Assignment 1 => Using the post on the New London eminent-domain case, decide whether each statement agrees with it: (a) seven property owners in New London brought the appeal; (b) the redevelopment covers a 90-acre parcel; (c) the justices have 80 cases scheduled for arguments. Answer each with yes or no and quote the deciding words from the post.
Assignment 2 => Reproduce everything in the post on the New London eminent-domain case from "This is collectivism" down to "research facility nearby.", without changing a word.

Supplied passage =>
↓↓↓

Cannibals at the Gates
USA Today is reporting
an alarming story. Apparently several states are pushing for the power to confiscate
private property and redistribute in a way that generates more revenue for the government. In English, they want to steal peoples houses because they can make more money from them if they're converted into businesses.
The Supreme Court said Tuesday that it will decide whether cities can seize a person's property and transfer it to private developers whose projects could boost an ailing local economy.
The appeal from seven property owners in New London, Conn., who are trying to keep their homes in the face of an economic revitalization effort along the Thames River, was one of eight cases the court added for the annual term that begins Monday. The justices have 49 cases scheduled for arguments and will add about 30 more as the term unfolds over the next nine months.
The New London dispute touches on a controversial issue that has been simmering in several states, as local governments have sought new sources of tax revenue. Traditionally, governments have used their eminent-domain powers to condemn - and then improve - blighted areas. But governments increasingly have sought to take property that is not in a slum, but that nonetheless could be used in a private redevelopment plan.
This is collectivism without all the varnish. The government is asking, in perfectly logical fashion, "If it's ok for us to steal land that people abandoned and fix it up to benefit society, is it ok to steal the property of a few people in order to benefit many more?"
According to the same article:
The Connecticut Supreme Court ruled that New London had a valid public use to justify eminent domain, based on the thousands of jobs and significant revenue that officials project would be generated by the redevelopment on a 90-acre parcel. New London's plan would include a waterfront hotel and conference center, office space and 80 residential properties. It is intended to take advantage of a decision by pharmaceutical giant Pfizer to build a research facility nearby.
When I first heard of this article, I immediately
thought of Ayn Rand's great hero in Atlas Shrugged, Hank Rearden. Faced with his own immolation at the hands of a corrupted society, Rearden delivers a passionate defense of his right to exist:
I could say to you that you do not serve the public good-that nobody's good can be achieved at the price of human sacrifices-that when you violate the rights of one man, you have violated the rights of all, and a public of rightless creatures is doomed to destruction. I could say to you that will and can achieve nothing but universal devastation-as any looter must, when he runs out of victims. I could say it, but I won't. It is not your particular policy that I challenge, but your moral premise. If it were true that men could achieve their good by means of turning some men into sacrificial animals, and I were asked to immolate myself for the sake of creatures who wanted to survive at the price of my blood, if I were asked to serve the interests of society apart from, above and against my own-I would refuse, I would reject it as the most contemptible evil, I would fight it with ever power I possess, I would fight the whole of mankind, if one minute were all I could last before I were murdered, I would fight in the full confidence of the justice of my battle and of a living being's right to exist. Let there be no misunderstanding about me. If it is now the belief of my fellow men, who call themselves the public, that their good requires victims, then I say: The public good be damned, I will have no part of it!

↑↑↑

Extracted entries =>

↓↓↓

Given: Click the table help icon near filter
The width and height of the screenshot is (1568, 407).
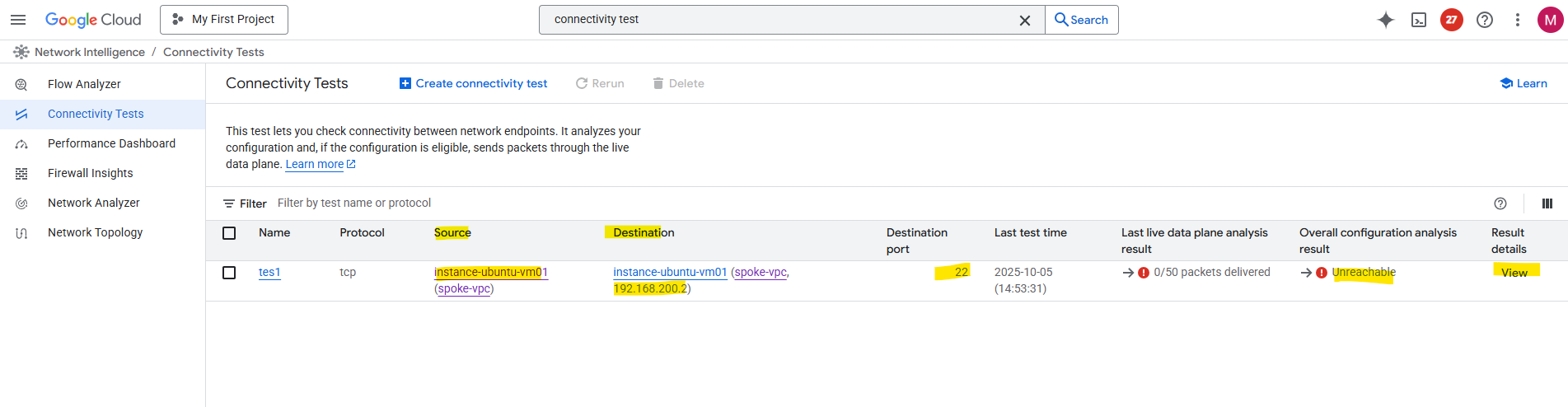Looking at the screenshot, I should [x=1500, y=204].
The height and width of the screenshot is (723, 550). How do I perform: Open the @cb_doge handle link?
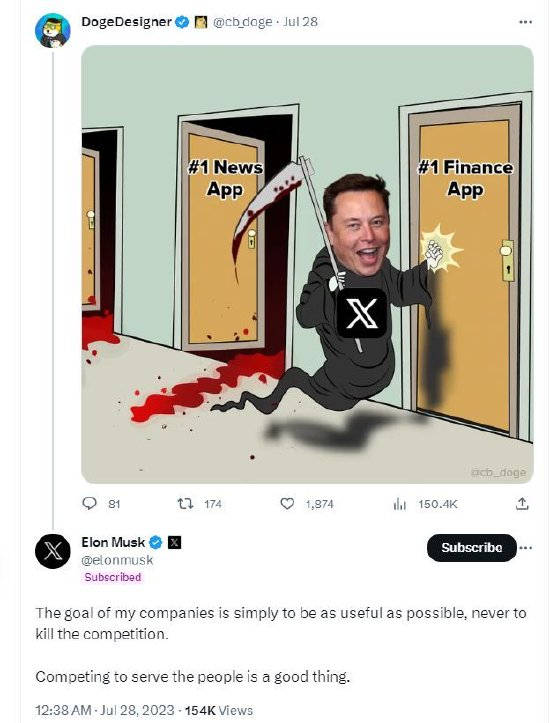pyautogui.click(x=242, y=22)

↑↑↑

Exercise solution 1 =>
(a) Yes: "The appeal from seven property owners in New London, Conn."
(b) Yes: "the redevelopment on a 90-acre parcel"
(c) No: "The justices have 49 cases scheduled for arguments"

Exercise solution 2 =>
This is collectivism without all the varnish. The government is asking, in perfectly logical fashion, "If it's ok for us to steal land that people abandoned and fix it up to benefit society, is it ok to steal the property of a few people in order to benefit many more?"
According to the same article:
The Connecticut Supreme Court ruled that New London had a valid public use to justify eminent domain, based on the thousands of jobs and significant revenue that officials project would be generated by the redevelopment on a 90-acre parcel. New London's plan would include a waterfront hotel and conference center, office space and 80 residential properties. It is intended to take advantage of a decision by pharmaceutical giant Pfizer to build a research facility nearby.